:: Fragmento del texto

«Encontrad lo que os encanta y dejad que os mate»
Después del inevitable «¿Cuántas horas ensayas al día?» y del «Enséñame las manos», el comentario más habitual que me suele hacer la gente cuando se entera de que soy pianista es el siguiente: «Yo tocaba el piano de pequeño, lamento mucho haberlo dejado». Supongo que los escritores han perdido la cuenta de la cantidad de personas que les han dicho que «siempre han llevado un libro en su interior». Parece que nos hemos convertido en una sociedad de creatividad perdida y añorada. Un mundo en el que la gente se ha rendido (o los han forzado a rendirse) a una vida sonámbula compuesta por el trabajo, las obligaciones domésticas, los pagos de la hipoteca, la comida basura, la tele basura, el todo basura, ex-mujeres enfadadas, hijos con déficit de atención y el gran atractivo de comer pollo en un cubo mientras se mandan e-mails a clientes a las ocho de la tarde de un fin de semana.
Hagamos el cálculo. Podemos funcionar (a veces de maravilla) con seis horas de sueño por la noche. Durante siglos, ocho horas de trabajo han sido más que suficientes (no deja de ser irónico que trabajemos más horas desde que se han inventado Internet y los smartphones). Con cuatro horas sobra para recoger a los niños, adecentar el piso, comer, limpiar y el resto de etcéteras. Nos quedan seis. Trescientos sesenta minutos para hacer lo que queremos. ¿Lo que queremos es limitarnos a atontarnos y hacer aún más rico al directivo discográfico Simon Cowell? ¿Pasar el rato en Twitter y Facebook buscando un romance, un bromance, gatos, partes meteorológicos, necrológicas y cotilleos? ¿Emborracharnos nostálgica y desastrosamente en un pub en el que ni siquiera se puede fumar?
¿Y si pudieras aprender todo lo que hay que saber para tocar el piano en menos de una hora (algo que sostenía, de forma correcta desde mi punto de vista, el fallecido y genial Glenn Gould)? Las nociones básicas de cómo ensayar y cómo leer partituras, la mecánica física del movimiento de los dedos y la postura, todas las herramientas necesarias para llegar a interpretar una pieza, se pueden escribir y transmitir como si fuera el manual para montar un mueble en casa; luego ya solo depende de ti dedicarte a gritar y chillar y clavarte clavos en los dedos con la esperanza de poder descifrar algo indeciblemente incomprensible, hasta que, si tienes mucha suerte, acabas algo que se parece a medias al producto original.

::::
:: Entradas del conjunto

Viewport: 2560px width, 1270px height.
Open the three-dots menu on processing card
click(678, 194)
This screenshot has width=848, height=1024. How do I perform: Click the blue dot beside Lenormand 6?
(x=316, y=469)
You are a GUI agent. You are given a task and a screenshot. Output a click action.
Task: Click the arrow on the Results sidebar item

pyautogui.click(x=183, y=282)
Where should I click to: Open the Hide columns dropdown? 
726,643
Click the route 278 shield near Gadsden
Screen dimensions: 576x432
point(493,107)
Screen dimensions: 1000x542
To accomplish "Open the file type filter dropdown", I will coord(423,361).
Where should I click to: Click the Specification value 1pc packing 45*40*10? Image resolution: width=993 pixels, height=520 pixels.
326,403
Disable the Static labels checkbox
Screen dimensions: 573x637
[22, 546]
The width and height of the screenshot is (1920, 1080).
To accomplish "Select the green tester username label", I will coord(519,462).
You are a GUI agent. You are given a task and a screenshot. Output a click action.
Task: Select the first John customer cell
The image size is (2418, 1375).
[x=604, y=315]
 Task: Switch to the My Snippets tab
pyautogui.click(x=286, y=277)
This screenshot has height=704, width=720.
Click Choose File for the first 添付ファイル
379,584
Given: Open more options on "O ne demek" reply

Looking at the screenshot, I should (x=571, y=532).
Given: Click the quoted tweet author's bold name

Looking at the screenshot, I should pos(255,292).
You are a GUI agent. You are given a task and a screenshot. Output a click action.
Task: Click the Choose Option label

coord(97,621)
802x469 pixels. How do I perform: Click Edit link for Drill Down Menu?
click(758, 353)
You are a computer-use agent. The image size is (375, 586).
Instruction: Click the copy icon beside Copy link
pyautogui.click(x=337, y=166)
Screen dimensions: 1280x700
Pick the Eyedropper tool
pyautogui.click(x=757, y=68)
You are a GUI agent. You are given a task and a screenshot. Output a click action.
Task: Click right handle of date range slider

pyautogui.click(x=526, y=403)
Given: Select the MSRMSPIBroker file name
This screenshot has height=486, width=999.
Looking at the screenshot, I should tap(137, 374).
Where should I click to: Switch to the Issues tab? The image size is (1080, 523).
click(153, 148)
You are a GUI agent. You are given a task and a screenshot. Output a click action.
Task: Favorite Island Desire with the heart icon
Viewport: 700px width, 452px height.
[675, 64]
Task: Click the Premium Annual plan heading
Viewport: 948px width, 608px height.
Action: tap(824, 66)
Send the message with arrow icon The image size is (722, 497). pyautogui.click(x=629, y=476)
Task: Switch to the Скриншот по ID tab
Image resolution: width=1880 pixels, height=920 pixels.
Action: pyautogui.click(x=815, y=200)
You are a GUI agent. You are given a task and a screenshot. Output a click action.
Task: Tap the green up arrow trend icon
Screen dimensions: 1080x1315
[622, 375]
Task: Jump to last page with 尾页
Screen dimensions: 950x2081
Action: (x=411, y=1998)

::::

Qué se pide: ¿Cómo queda todo lo que va desde «Después del inevitable» hasta «fin de semana.» en el texto sobre el piano si cambias «pianista» por «violinista»? Escríbelo completo con ese cambio.

Solución del ejercicio:
Después del inevitable «¿Cuántas horas ensayas al día?» y del «Enséñame las manos», el comentario más habitual que me suele hacer la gente cuando se entera de que soy violinista es el siguiente: «Yo tocaba el piano de pequeño, lamento mucho haberlo dejado». Supongo que los escritores han perdido la cuenta de la cantidad de personas que les han dicho que «siempre han llevado un libro en su interior». Parece que nos hemos convertido en una sociedad de creatividad perdida y añorada. Un mundo en el que la gente se ha rendido (o los han forzado a rendirse) a una vida sonámbula compuesta por el trabajo, las obligaciones domésticas, los pagos de la hipoteca, la comida basura, la tele basura, el todo basura, ex-mujeres enfadadas, hijos con déficit de atención y el gran atractivo de comer pollo en un cubo mientras se mandan e-mails a clientes a las ocho de la tarde de un fin de semana.